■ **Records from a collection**
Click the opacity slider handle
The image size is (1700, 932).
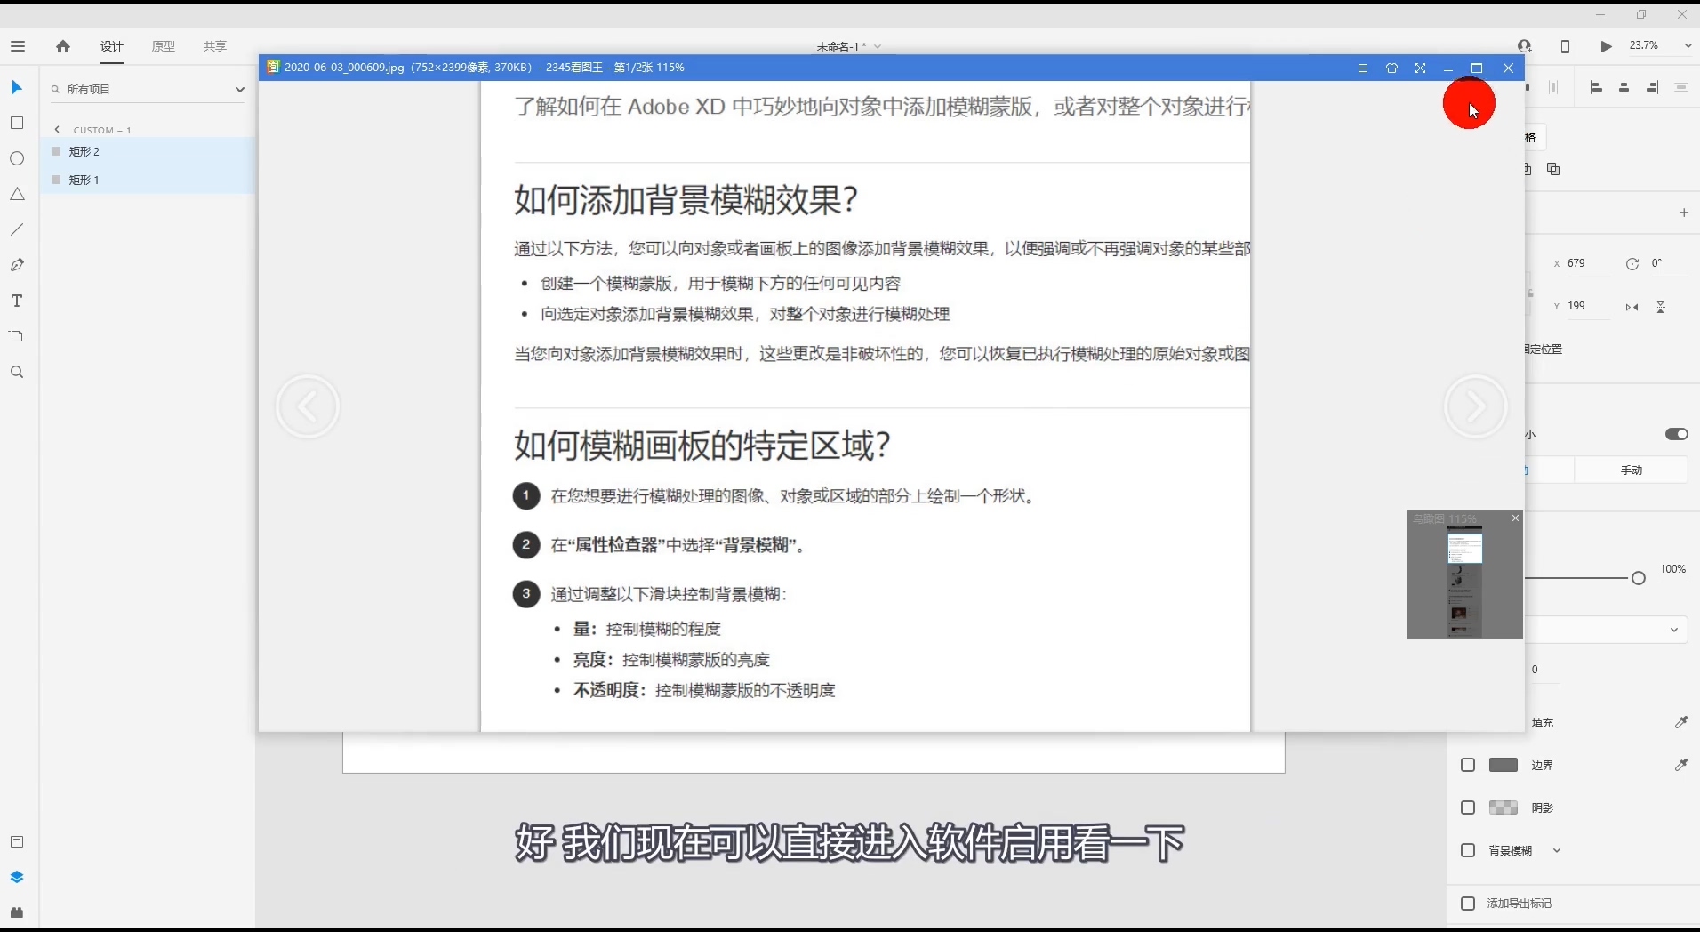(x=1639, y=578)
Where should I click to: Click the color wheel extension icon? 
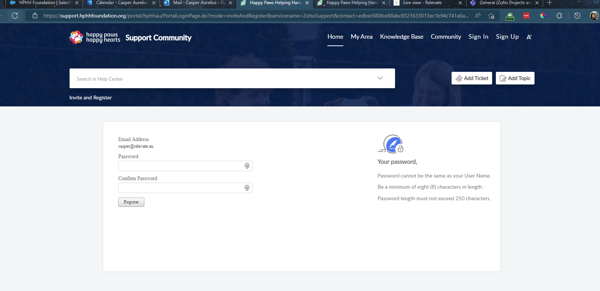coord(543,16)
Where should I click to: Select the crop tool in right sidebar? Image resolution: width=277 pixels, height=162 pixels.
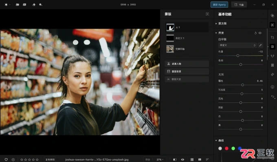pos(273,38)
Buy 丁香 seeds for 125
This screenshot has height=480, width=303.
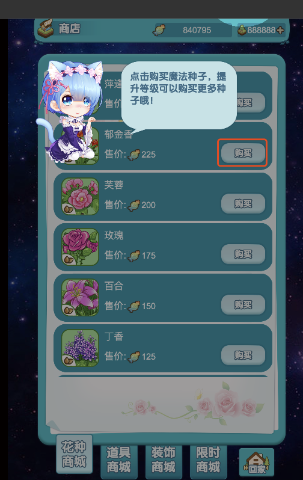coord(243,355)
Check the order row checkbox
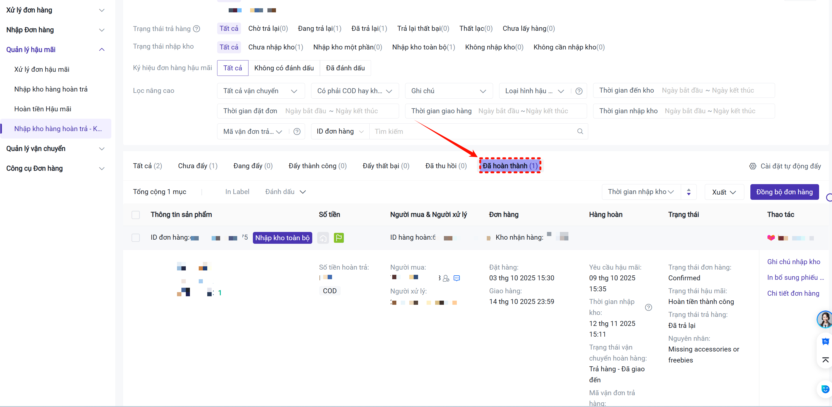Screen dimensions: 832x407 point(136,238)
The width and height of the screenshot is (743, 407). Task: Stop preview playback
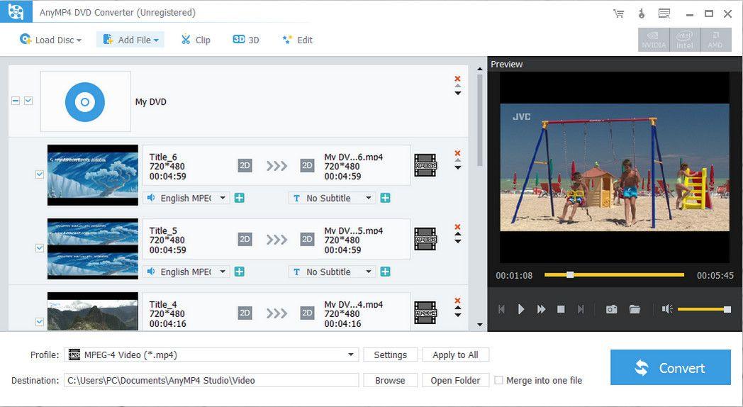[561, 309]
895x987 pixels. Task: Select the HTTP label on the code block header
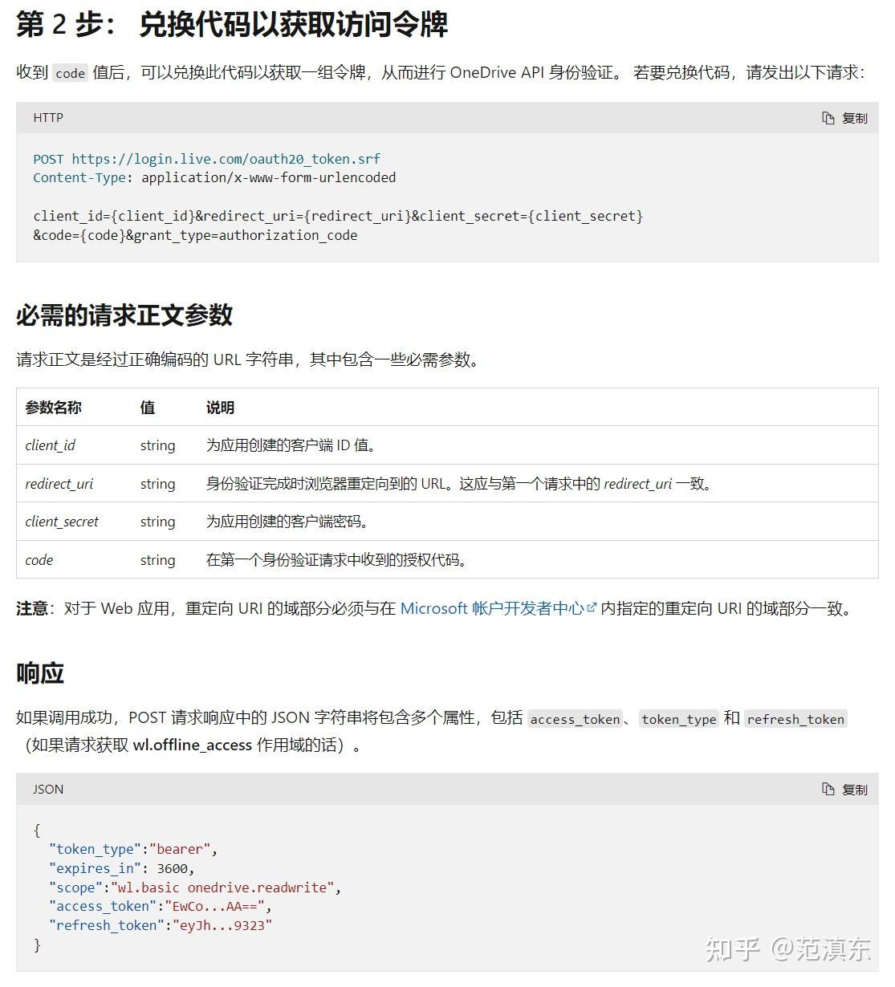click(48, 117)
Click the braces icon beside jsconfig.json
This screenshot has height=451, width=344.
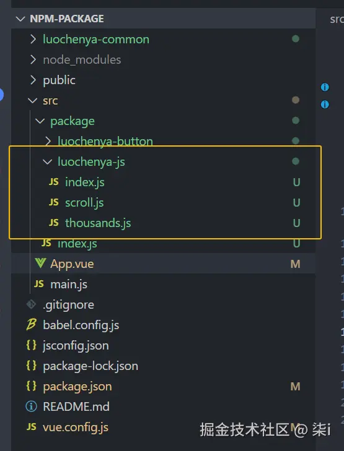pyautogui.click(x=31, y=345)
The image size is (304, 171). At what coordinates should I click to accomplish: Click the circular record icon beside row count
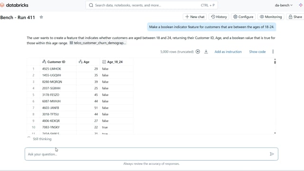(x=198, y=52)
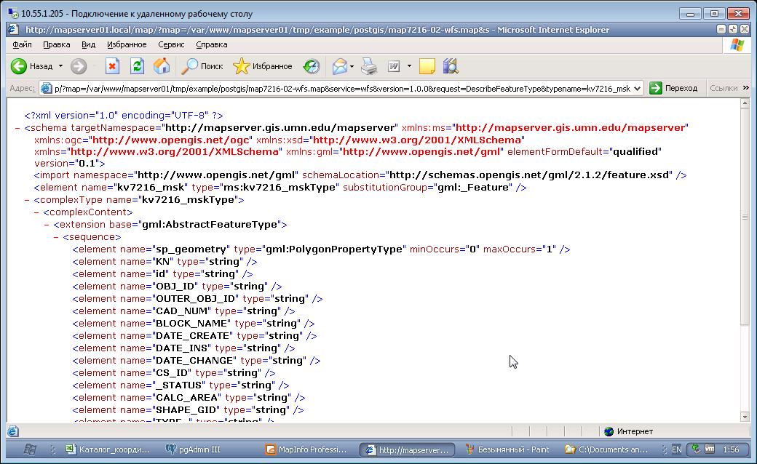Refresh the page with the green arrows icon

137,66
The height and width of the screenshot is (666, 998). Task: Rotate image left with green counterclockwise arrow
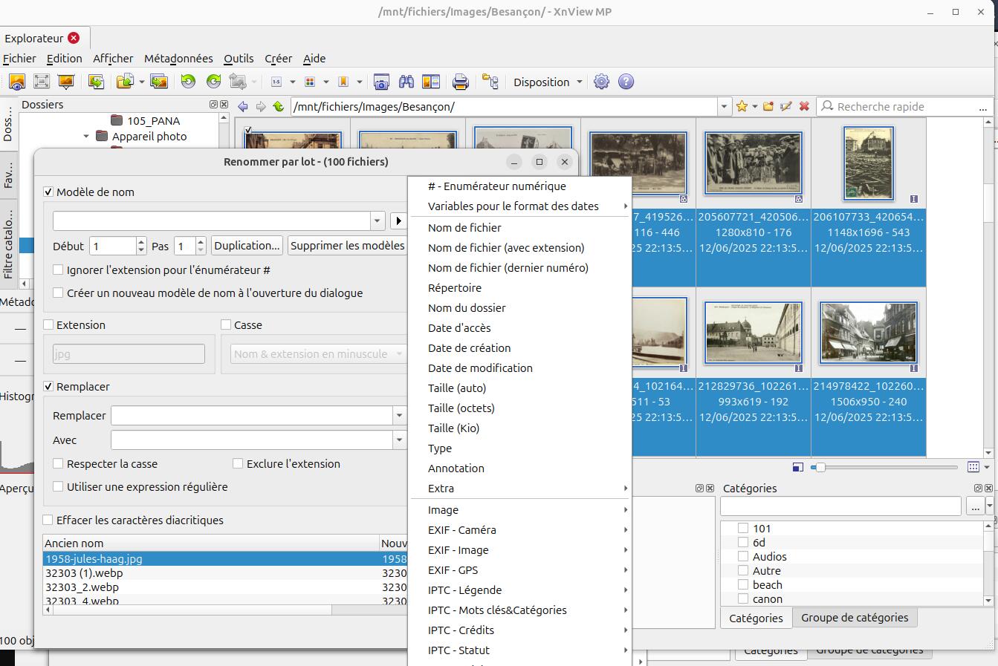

■ **Task to carry out**
Repeat these lines word for word across the whole listing, leaving out the pictures.

■ **Result below**
Click the opacity slider handle
The image size is (1700, 932).
(x=1639, y=578)
Where should I click to: Click the color wheel extension icon? 
coord(543,16)
Where should I click to: Select the crop tool in right sidebar? Image resolution: width=277 pixels, height=162 pixels.
pos(273,38)
Buy 丁香 seeds for 125
This screenshot has height=480, width=303.
coord(243,355)
Check the order row checkbox
Screen dimensions: 832x407 point(136,238)
The width and height of the screenshot is (743, 407). Task: Stop preview playback
[561, 309]
895x987 pixels. Task: Select the HTTP label on the code block header
click(48, 117)
Click the braces icon beside jsconfig.json
This screenshot has height=451, width=344.
pyautogui.click(x=31, y=345)
The image size is (304, 171). At what coordinates should I click to accomplish: Click the circular record icon beside row count
(x=198, y=52)
Refresh the page with the green arrows icon

137,66
The height and width of the screenshot is (666, 998). Task: Rotate image left with green counterclockwise arrow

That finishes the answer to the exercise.